Collected data entries
◇ ◇ ◇

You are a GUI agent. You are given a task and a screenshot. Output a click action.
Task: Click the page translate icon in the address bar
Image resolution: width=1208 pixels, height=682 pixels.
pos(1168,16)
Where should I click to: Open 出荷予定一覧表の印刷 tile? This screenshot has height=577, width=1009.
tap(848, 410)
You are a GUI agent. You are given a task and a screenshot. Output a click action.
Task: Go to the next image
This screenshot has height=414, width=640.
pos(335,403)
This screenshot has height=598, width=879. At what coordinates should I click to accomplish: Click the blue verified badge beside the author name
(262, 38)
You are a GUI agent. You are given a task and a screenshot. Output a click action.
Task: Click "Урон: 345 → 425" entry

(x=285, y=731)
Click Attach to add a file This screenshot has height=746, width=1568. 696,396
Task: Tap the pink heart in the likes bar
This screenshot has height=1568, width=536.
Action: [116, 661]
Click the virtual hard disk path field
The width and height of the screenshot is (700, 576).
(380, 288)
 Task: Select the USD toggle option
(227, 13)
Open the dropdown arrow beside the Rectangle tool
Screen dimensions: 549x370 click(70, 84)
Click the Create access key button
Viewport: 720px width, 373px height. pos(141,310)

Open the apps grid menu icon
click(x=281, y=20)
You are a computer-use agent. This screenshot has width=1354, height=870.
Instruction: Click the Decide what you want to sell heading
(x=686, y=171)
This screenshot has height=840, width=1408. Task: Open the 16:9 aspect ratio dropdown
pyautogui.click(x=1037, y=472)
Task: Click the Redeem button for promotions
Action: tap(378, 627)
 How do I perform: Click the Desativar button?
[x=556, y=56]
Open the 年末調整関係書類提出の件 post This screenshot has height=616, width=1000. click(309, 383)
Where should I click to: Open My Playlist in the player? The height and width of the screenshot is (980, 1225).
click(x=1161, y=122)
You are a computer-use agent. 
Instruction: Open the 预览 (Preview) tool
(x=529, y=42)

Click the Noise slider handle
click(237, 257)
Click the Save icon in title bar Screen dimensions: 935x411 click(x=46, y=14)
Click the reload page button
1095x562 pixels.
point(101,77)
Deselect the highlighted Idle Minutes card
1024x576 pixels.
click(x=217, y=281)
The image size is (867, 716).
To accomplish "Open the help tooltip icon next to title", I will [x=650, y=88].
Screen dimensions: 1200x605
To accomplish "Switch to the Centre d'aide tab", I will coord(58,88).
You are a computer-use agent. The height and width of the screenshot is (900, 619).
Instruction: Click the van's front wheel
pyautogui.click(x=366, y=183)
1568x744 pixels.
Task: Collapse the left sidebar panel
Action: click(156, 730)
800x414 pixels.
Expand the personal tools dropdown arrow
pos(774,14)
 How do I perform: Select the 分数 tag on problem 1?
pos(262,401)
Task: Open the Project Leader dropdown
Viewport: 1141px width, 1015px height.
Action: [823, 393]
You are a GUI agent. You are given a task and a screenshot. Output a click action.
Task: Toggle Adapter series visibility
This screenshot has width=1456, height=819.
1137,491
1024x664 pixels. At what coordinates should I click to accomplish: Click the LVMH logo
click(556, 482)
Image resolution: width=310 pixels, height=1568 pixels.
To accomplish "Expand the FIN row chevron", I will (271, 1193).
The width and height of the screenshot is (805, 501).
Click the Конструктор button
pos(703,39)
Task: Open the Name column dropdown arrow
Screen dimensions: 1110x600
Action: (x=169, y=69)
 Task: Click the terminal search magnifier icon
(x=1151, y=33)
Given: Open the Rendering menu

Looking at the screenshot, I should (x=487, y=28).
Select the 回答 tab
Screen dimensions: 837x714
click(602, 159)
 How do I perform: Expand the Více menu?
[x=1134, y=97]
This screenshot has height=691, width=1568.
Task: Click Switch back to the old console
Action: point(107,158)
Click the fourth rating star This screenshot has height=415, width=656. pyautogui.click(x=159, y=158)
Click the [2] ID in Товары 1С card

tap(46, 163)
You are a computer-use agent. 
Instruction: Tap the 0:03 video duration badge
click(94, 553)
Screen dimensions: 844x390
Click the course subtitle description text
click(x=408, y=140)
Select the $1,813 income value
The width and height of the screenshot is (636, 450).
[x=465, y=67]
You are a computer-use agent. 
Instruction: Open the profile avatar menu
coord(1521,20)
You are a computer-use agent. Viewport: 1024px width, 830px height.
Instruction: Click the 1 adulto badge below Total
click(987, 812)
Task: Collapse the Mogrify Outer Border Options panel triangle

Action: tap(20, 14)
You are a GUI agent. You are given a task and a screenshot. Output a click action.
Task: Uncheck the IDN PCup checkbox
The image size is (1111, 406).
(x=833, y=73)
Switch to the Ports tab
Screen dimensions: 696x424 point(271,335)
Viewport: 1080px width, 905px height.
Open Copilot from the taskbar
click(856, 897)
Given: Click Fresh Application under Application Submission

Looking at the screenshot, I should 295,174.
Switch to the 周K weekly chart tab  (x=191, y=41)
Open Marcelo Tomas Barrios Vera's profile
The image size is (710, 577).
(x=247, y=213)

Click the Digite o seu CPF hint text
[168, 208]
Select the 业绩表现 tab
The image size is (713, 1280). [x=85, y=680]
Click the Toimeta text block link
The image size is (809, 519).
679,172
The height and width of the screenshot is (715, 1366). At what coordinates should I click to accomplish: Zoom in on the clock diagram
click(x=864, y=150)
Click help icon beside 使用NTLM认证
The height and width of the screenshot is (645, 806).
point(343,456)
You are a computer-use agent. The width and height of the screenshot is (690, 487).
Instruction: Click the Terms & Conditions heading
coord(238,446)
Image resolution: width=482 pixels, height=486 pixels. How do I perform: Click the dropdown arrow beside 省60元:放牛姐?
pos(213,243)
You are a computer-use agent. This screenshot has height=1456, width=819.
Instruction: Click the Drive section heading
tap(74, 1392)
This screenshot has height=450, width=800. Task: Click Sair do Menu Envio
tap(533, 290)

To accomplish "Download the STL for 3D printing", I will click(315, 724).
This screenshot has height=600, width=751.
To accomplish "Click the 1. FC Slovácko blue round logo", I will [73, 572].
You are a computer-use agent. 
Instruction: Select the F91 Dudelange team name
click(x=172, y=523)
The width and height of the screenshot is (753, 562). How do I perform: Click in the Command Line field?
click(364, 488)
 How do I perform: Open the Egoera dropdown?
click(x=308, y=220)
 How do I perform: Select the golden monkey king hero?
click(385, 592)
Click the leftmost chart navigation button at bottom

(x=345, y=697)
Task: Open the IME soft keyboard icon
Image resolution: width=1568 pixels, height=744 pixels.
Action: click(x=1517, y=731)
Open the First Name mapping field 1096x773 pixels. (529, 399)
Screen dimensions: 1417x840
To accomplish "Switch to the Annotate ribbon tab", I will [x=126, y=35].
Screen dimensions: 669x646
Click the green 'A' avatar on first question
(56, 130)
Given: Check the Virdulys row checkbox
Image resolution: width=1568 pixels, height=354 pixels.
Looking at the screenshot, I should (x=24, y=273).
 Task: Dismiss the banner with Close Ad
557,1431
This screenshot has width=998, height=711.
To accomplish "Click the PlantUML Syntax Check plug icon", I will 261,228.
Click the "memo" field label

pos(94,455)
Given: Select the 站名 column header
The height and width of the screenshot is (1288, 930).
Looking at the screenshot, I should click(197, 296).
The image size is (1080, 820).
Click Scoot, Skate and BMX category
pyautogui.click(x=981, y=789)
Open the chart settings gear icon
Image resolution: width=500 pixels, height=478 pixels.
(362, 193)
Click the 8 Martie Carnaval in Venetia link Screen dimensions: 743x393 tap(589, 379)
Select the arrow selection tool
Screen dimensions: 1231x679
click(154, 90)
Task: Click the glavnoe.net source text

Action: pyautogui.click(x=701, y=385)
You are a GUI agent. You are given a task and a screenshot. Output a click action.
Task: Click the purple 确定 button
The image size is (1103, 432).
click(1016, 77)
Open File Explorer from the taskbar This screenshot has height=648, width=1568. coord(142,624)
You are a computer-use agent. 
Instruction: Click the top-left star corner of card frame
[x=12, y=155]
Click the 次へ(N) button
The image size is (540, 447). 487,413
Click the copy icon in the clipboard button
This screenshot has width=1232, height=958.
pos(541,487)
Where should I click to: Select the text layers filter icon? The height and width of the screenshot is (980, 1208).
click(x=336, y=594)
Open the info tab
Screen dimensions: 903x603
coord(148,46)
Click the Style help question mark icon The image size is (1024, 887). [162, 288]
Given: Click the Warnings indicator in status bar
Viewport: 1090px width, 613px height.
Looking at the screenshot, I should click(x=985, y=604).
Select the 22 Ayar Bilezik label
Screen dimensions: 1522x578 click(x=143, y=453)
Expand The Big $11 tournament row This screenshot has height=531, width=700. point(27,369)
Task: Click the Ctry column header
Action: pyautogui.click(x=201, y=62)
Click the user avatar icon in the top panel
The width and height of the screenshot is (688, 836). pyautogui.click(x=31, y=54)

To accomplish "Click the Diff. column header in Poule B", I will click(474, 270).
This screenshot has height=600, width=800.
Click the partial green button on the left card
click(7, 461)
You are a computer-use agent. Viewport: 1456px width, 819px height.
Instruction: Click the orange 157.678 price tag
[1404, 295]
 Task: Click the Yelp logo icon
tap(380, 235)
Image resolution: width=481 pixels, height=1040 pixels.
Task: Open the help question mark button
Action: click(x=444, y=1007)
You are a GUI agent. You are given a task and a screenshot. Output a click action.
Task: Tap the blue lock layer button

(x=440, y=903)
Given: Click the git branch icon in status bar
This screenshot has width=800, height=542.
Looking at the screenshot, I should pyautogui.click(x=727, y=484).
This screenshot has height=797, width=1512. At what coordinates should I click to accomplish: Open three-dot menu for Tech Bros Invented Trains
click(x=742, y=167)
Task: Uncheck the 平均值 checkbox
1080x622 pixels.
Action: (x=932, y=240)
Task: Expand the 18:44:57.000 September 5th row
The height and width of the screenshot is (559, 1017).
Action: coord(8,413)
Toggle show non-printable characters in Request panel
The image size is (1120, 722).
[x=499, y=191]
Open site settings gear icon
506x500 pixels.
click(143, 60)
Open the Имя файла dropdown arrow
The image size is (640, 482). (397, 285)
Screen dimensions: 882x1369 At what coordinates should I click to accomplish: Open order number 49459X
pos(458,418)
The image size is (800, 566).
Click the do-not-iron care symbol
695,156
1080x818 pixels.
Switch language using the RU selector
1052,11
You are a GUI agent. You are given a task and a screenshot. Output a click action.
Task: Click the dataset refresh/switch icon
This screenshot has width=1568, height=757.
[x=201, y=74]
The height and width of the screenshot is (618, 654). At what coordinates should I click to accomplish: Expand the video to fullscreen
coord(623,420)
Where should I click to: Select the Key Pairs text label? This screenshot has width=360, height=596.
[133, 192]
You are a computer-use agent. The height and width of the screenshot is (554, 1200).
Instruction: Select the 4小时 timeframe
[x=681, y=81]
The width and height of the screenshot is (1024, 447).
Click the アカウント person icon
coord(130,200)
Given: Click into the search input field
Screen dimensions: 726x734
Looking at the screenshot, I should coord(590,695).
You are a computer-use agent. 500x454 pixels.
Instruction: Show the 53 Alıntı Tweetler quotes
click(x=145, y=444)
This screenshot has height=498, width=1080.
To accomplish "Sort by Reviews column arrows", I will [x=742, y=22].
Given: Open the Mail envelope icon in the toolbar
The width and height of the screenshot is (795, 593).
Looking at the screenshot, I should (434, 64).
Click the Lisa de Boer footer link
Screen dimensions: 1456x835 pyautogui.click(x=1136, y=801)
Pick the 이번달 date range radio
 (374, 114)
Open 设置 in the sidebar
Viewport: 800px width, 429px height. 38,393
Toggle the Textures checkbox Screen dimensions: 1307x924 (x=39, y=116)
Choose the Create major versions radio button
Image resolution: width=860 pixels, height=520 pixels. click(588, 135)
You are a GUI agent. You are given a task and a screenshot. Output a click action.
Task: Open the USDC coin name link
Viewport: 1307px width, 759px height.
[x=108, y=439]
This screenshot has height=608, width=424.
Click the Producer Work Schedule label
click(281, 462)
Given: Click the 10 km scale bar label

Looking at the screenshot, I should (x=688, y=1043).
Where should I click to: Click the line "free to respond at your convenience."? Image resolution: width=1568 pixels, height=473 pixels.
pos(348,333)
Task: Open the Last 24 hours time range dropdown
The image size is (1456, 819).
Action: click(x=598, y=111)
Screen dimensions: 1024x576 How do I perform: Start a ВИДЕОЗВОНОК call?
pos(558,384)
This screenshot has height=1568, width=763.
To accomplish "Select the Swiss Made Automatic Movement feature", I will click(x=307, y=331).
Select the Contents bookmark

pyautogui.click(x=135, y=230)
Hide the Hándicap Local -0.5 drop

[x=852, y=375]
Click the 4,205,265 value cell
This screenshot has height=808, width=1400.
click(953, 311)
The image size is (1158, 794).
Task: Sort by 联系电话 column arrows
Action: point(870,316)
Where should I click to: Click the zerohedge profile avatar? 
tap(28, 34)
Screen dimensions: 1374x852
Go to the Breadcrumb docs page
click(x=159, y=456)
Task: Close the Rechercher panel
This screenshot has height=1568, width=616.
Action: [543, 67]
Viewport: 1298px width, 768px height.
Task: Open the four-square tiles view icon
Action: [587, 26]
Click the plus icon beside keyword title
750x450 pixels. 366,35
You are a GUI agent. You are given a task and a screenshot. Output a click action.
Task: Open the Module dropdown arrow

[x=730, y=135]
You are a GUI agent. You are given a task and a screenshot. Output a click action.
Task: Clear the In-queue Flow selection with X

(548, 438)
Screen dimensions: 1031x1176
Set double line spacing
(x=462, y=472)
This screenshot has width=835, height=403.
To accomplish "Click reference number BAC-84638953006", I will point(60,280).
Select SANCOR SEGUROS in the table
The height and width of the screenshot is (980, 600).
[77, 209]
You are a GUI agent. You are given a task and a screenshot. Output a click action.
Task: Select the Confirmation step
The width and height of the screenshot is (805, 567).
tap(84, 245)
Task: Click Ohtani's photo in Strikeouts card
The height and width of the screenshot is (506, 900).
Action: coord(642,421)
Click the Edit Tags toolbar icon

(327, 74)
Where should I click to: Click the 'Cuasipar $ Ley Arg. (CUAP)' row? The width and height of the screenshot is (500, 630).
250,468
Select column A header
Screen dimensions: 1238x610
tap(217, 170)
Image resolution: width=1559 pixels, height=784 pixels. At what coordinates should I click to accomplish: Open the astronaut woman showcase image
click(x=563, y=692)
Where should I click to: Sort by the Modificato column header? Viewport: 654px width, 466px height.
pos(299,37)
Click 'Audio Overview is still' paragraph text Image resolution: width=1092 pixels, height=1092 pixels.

◇ ◇ ◇

▶ Your objective: Search the entries for "value" and copy each matching line.

▶ Response:
Select the $1,813 income value
Click the 4,205,265 value cell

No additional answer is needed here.